Raw data:
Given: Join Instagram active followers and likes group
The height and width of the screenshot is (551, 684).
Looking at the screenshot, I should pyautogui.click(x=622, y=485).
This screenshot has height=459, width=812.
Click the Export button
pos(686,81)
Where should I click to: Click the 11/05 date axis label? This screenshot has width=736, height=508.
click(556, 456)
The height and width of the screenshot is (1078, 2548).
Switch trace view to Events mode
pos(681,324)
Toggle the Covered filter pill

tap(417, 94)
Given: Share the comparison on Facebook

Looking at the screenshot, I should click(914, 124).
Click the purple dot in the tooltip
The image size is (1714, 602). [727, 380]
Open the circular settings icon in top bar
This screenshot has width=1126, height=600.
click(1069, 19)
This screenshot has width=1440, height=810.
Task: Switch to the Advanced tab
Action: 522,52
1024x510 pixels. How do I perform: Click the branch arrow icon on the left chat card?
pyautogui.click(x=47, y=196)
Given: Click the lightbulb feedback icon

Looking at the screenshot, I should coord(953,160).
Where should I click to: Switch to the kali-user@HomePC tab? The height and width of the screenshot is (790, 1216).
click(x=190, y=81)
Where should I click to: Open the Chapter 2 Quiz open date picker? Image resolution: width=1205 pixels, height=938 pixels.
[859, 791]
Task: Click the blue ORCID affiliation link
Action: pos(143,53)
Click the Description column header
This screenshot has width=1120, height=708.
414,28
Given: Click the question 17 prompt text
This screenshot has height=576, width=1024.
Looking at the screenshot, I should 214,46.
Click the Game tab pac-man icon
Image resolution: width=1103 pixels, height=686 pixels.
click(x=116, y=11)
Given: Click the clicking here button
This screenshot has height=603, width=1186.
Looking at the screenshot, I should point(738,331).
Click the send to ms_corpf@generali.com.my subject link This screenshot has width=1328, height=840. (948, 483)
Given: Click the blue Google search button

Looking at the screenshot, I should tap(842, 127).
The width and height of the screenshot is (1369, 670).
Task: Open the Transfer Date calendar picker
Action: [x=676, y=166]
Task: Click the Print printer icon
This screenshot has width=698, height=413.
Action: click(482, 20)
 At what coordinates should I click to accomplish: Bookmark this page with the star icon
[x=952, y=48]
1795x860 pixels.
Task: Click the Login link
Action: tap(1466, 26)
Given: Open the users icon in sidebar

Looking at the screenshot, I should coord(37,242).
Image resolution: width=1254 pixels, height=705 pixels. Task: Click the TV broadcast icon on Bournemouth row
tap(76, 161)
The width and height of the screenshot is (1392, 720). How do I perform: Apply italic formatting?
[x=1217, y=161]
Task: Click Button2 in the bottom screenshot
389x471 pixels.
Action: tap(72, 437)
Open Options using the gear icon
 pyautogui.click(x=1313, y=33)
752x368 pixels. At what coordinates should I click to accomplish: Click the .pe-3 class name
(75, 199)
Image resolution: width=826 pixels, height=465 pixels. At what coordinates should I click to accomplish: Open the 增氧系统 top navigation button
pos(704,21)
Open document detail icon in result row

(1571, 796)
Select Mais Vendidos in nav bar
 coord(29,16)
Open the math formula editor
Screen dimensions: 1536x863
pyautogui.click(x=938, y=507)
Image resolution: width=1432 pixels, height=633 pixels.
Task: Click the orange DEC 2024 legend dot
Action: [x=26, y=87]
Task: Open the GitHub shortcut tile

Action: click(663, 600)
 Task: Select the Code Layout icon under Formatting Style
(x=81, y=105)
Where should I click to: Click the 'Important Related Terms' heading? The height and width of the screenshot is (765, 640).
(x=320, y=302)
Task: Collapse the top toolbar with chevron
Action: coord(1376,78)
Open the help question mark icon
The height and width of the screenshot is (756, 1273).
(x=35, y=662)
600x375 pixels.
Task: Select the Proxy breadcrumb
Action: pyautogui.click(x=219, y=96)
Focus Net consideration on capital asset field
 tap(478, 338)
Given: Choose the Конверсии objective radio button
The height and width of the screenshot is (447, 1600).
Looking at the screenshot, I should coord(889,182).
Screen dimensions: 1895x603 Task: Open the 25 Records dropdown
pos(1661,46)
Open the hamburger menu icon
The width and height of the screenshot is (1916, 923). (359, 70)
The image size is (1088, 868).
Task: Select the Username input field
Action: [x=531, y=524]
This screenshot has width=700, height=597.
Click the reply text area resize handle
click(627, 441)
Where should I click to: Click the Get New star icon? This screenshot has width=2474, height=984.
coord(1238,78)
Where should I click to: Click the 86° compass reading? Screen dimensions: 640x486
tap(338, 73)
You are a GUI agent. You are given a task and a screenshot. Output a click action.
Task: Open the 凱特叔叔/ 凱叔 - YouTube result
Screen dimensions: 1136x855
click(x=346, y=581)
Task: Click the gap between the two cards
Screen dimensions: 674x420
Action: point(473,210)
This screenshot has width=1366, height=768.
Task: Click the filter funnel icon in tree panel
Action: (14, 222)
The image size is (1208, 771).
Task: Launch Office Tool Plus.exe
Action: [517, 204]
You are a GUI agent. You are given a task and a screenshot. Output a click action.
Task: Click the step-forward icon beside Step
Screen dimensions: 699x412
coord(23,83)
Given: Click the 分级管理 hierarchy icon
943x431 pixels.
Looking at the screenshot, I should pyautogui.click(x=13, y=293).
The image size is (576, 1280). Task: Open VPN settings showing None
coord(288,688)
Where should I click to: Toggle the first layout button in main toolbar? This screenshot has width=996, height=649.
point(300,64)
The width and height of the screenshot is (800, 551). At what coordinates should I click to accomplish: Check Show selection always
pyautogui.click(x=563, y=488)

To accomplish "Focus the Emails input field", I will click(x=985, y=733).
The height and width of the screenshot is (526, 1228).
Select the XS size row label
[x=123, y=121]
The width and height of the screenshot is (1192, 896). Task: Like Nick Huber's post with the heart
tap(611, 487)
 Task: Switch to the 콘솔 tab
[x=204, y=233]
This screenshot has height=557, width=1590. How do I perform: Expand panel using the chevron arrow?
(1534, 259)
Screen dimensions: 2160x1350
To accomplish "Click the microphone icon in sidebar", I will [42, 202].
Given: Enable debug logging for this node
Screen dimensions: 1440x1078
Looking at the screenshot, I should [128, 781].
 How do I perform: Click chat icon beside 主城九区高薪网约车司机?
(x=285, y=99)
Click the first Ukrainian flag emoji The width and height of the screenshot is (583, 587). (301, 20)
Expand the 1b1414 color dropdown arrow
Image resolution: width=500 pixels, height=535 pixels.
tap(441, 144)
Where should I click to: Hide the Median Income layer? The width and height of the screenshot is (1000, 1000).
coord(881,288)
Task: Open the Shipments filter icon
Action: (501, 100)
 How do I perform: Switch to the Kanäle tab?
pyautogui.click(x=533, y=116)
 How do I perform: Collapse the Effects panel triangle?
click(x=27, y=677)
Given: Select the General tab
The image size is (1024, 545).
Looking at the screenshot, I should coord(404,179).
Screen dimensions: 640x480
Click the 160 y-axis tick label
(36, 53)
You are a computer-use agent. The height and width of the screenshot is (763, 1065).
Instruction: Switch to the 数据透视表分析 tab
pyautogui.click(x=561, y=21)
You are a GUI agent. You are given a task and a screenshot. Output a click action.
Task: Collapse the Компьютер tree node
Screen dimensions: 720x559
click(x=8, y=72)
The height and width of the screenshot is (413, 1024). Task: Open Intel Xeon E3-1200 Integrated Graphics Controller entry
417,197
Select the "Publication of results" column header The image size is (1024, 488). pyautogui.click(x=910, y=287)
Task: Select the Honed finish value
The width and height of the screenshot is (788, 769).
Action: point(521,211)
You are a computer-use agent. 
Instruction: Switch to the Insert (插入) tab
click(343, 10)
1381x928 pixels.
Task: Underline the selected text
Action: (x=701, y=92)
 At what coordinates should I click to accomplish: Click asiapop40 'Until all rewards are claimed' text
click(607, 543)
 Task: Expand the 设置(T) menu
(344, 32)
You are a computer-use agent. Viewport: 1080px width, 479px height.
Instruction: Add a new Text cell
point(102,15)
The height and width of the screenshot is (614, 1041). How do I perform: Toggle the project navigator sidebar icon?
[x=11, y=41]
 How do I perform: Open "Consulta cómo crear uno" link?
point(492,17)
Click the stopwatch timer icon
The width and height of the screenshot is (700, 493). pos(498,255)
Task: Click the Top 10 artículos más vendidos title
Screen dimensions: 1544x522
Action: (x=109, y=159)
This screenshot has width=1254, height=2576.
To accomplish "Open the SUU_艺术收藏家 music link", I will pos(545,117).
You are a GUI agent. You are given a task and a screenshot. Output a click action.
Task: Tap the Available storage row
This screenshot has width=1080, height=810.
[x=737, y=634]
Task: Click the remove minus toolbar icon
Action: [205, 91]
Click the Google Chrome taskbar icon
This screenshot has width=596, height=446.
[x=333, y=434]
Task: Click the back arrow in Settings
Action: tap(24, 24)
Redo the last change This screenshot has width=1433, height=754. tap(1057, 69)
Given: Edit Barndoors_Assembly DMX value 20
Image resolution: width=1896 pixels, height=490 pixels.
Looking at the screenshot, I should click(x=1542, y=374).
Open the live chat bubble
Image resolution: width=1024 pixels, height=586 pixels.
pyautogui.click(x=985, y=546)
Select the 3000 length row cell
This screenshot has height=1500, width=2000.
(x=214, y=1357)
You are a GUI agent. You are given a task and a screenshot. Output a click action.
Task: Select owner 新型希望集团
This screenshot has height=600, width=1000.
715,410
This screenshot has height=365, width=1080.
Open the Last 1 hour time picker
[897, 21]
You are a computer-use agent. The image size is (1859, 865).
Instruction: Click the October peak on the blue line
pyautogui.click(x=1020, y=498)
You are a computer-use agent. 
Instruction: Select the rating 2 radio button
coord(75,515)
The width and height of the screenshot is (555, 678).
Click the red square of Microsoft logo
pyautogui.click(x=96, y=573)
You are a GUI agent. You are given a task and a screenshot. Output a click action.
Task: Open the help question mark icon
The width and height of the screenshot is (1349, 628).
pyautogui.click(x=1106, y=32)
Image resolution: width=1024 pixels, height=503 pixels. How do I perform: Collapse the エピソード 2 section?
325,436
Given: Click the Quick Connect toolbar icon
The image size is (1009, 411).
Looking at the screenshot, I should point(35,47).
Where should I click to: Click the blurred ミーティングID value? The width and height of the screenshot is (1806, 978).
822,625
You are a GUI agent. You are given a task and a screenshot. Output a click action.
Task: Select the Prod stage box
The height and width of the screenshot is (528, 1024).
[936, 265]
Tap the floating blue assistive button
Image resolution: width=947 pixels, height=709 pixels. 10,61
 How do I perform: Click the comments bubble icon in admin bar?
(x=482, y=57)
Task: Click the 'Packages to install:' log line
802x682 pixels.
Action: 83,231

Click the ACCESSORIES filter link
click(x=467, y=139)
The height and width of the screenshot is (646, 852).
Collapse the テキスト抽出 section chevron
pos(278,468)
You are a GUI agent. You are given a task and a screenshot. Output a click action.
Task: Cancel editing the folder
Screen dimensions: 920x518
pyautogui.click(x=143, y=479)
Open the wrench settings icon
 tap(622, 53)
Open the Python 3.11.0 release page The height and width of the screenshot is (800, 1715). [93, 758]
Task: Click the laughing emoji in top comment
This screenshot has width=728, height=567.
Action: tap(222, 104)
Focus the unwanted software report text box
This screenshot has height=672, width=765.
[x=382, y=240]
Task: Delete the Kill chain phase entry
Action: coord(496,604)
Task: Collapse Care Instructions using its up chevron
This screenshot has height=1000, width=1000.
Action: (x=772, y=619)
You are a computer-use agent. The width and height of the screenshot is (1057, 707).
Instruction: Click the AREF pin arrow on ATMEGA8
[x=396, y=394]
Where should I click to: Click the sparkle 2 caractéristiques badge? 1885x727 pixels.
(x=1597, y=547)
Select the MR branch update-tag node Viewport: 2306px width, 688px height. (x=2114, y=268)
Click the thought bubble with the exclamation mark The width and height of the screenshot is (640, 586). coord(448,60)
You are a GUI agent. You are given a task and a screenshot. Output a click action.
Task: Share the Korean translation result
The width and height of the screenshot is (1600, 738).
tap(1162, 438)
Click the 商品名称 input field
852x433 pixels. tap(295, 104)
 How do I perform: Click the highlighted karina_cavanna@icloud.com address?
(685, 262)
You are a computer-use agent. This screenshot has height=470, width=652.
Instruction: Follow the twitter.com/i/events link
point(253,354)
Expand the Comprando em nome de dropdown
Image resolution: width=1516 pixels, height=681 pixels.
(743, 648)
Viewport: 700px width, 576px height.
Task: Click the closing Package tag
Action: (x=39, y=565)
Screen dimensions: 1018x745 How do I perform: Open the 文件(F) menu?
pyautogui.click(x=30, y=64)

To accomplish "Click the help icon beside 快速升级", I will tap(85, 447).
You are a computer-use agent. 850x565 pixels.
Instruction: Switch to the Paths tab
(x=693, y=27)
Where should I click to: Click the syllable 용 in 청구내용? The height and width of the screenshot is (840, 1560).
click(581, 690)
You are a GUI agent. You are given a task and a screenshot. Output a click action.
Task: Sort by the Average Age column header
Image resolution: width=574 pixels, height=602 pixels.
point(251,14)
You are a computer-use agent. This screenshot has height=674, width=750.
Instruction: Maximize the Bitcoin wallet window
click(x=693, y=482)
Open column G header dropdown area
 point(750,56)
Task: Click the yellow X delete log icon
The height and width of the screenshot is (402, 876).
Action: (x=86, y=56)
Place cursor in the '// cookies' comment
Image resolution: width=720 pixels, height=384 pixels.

Exercise details: Which of the lines above hold the string "node"? Copy each one.

Written response:
Given: Enable debug logging for this node
Task: Collapse the Компьютер tree node
Select the MR branch update-tag node Viewport: 2306px width, 688px height. (x=2114, y=268)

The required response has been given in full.